Monday, March 12, 2007

okay to change?

Summer is running head-first towards London. I can feel it in the air. I wake up in the mornings (with greater ease) and catch the sun trying to sneak through the small openings in my dark curtains. I’ve had to start carrying my sunglasses in my bag or I end up squinting all the way to work and I’m at the age where I really have to be mindful of premature frown lines.
Sitting at my desk is slightly more bearable thanks to the sunbeams caressing the Thames and even if I don’t have work to do, at least I have a pleasant view.

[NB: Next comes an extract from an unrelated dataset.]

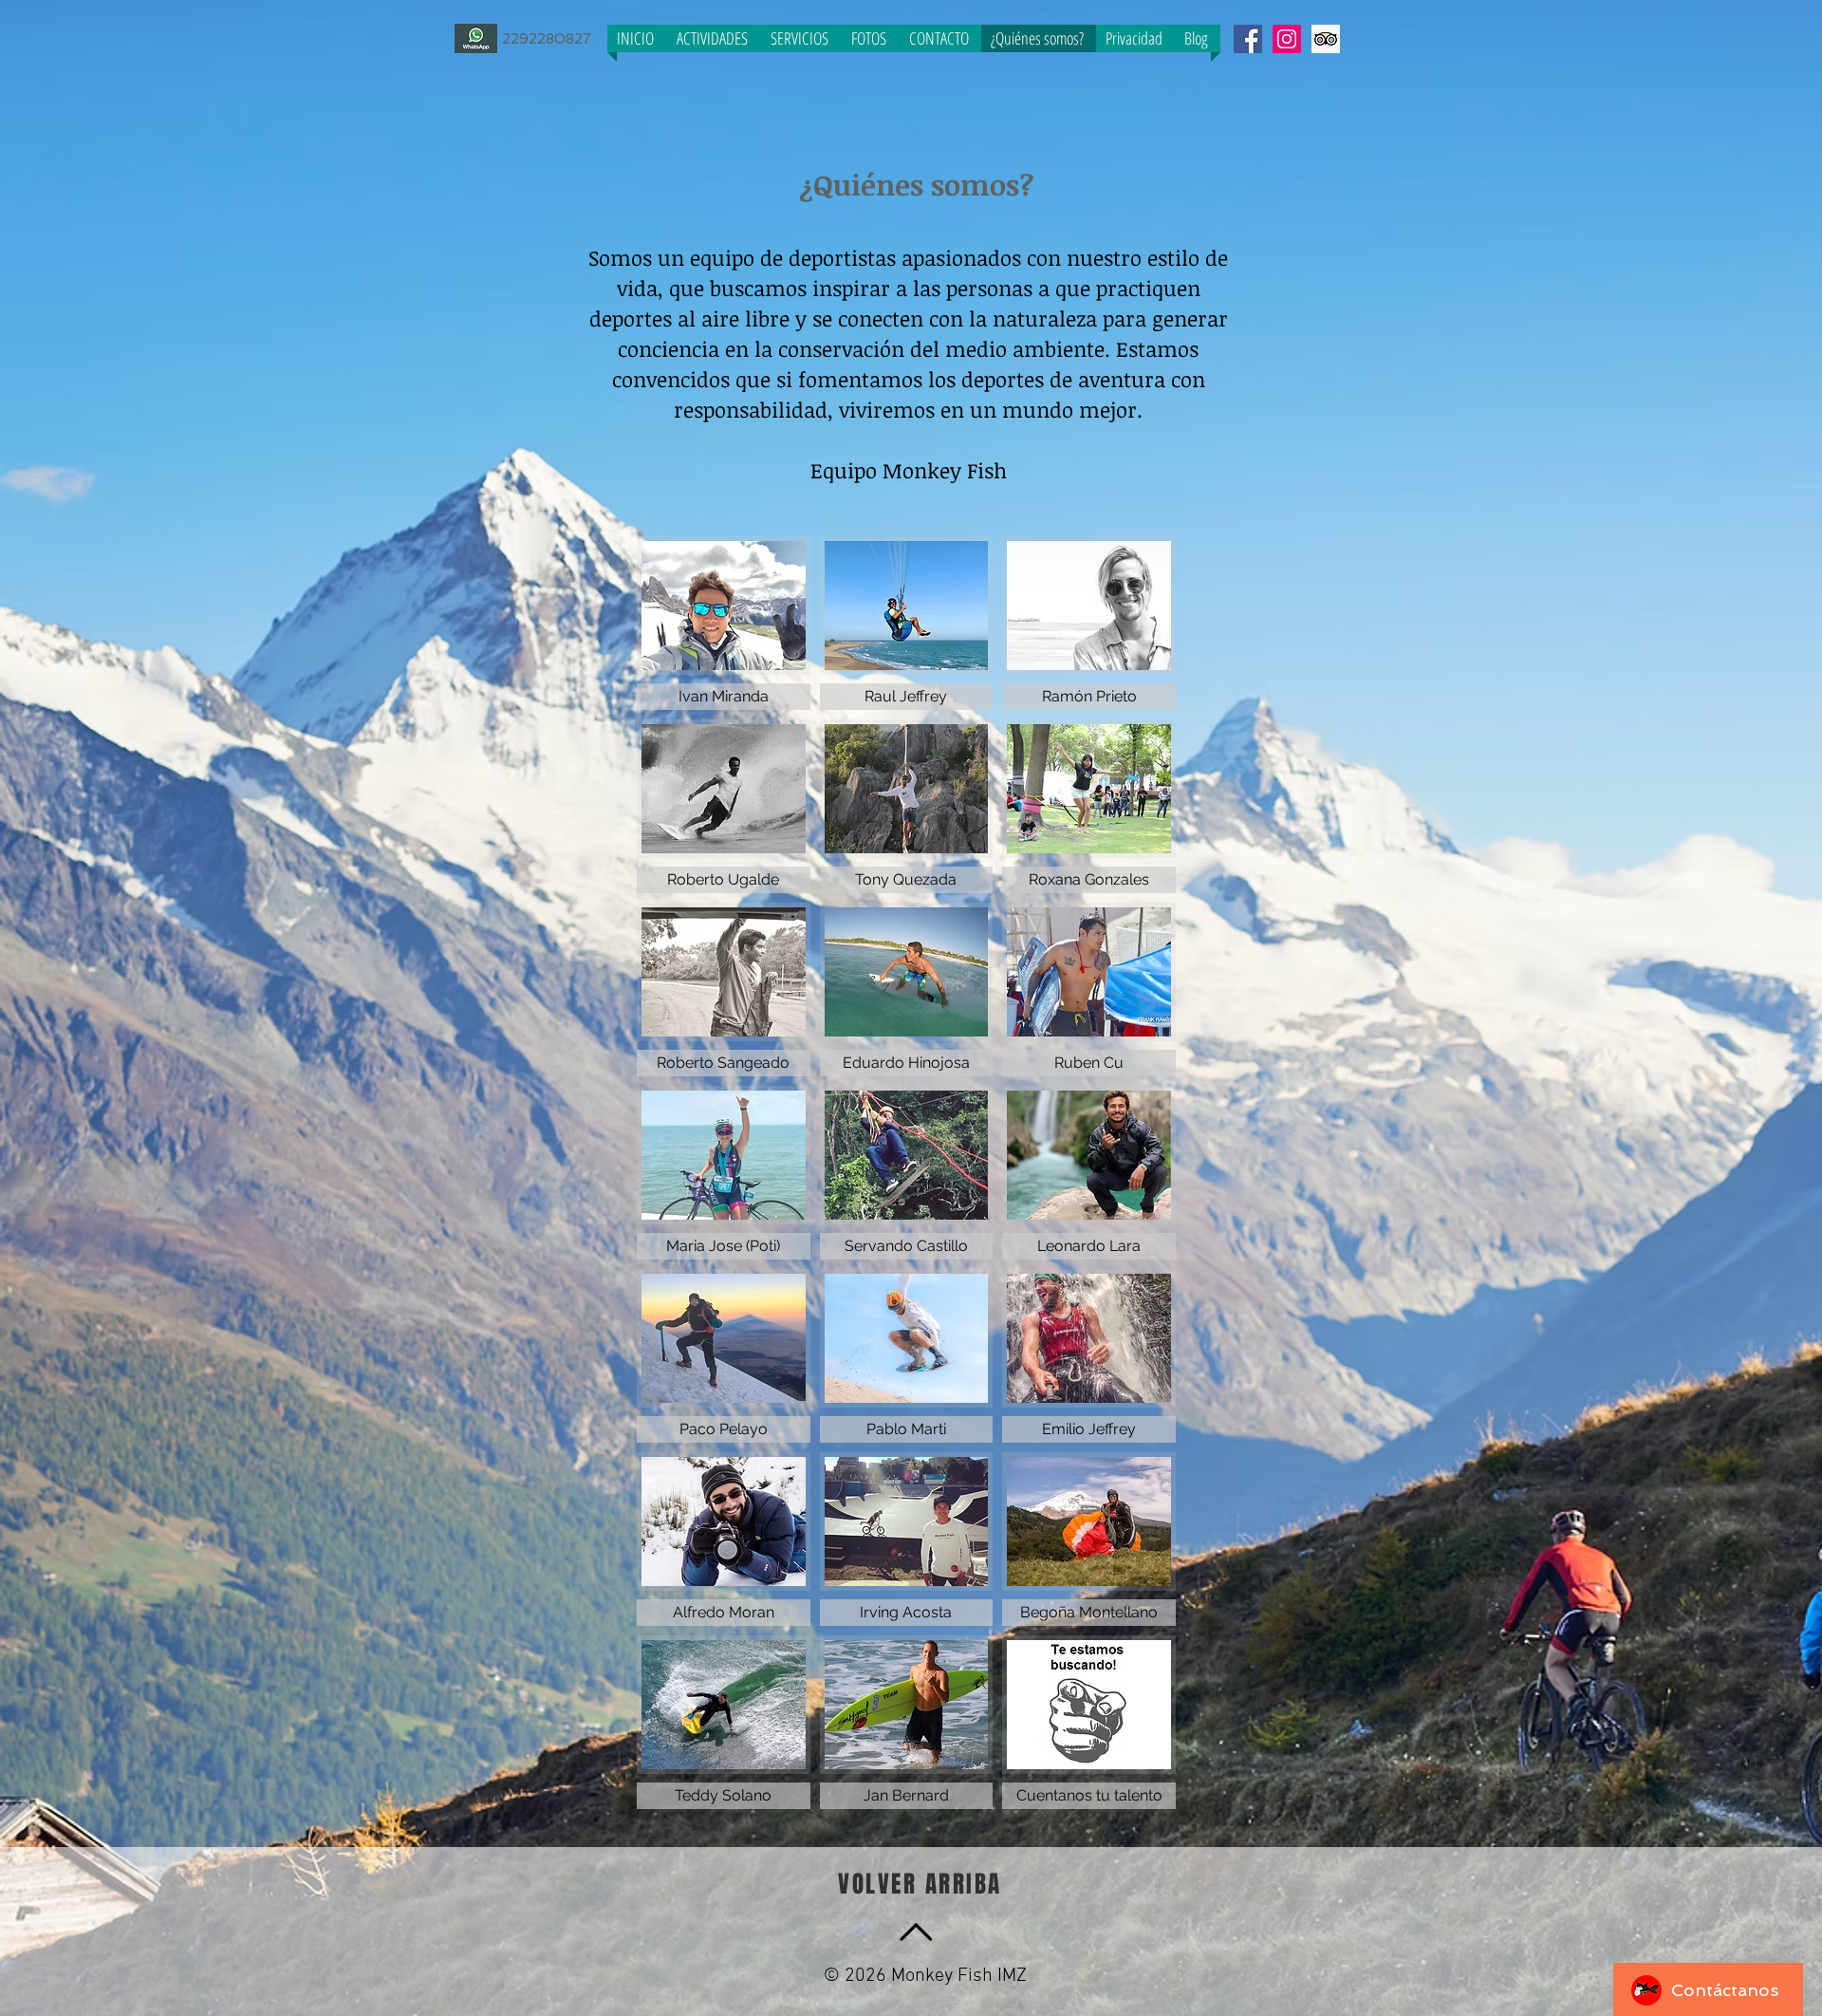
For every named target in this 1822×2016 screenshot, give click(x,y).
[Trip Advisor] (1325, 39)
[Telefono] (476, 38)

And as is typical of me at this time of the year, I’m feeling very restless. This change in the seasons always stirs the need for change within me. I spent a lot of time thinking about my “plans” this weekend. What do I want to do with the next couple of years of my life? Where do I want to live? When will I be able to pack it all in and start to see the world? Is that what I really want? It’s just that life can feel so limiting sometimes. I blame my inability to make decisions based purely on what I want and the need to consider every other person involved before I will let myself admit what I actually want. At times, this has caused undue stress and slowly a nasty little thing called bitterness begins to creep in, where it then grows like a weed before I’ve even noticed that it’s taken up residence in my spirit. This is simply unhealthy.
I know I do need to change something. Even if it’s only my hair. I promise to change my profile pic if I decide to go fiery-red or snotty-green (or something equally as drastic). But don’t hold your breathe. I’m likely to first consider how everyone else would feel about it.